## Entries supplied
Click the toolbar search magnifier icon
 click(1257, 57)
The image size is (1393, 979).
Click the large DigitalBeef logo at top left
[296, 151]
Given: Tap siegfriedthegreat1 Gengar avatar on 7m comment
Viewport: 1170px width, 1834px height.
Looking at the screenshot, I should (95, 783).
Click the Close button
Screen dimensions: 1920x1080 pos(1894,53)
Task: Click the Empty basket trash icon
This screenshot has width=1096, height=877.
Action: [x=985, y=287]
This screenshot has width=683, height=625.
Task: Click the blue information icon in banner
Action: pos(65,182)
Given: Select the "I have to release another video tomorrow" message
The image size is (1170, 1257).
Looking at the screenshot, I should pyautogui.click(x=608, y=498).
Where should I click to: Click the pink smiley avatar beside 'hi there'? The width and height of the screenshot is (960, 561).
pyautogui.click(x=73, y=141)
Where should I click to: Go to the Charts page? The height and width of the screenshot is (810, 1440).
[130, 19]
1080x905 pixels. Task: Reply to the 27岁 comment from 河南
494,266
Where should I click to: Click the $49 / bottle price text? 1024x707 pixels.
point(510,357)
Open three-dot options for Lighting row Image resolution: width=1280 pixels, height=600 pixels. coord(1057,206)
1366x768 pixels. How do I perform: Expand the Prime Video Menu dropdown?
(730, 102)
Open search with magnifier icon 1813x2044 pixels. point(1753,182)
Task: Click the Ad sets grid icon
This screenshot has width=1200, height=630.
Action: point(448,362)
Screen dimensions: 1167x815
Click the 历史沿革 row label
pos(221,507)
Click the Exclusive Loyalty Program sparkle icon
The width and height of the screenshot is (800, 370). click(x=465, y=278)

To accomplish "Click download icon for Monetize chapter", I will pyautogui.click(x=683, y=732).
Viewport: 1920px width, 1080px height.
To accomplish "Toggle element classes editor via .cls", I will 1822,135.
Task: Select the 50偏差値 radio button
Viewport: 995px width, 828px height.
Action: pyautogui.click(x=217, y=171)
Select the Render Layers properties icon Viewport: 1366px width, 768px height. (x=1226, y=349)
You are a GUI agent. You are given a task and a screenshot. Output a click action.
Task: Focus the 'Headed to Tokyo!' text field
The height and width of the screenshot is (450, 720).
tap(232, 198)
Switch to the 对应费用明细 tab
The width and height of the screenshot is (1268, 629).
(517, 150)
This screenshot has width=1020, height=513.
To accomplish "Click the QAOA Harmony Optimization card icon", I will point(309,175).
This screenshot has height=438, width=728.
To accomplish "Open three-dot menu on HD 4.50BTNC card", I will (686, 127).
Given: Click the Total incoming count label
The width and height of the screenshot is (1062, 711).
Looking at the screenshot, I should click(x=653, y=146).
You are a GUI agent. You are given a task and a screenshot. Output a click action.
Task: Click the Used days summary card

## Given problem
Print everything from the start of the data down to the line containing "Action: pos(65,182)", with both ends included and each line reproduced unchanged.

## Reply to the exercise
Click the toolbar search magnifier icon
 click(1257, 57)
The image size is (1393, 979).
Click the large DigitalBeef logo at top left
[296, 151]
Given: Tap siegfriedthegreat1 Gengar avatar on 7m comment
Viewport: 1170px width, 1834px height.
Looking at the screenshot, I should (95, 783).
Click the Close button
Screen dimensions: 1920x1080 pos(1894,53)
Task: Click the Empty basket trash icon
This screenshot has width=1096, height=877.
Action: [x=985, y=287]
This screenshot has width=683, height=625.
Task: Click the blue information icon in banner
Action: pos(65,182)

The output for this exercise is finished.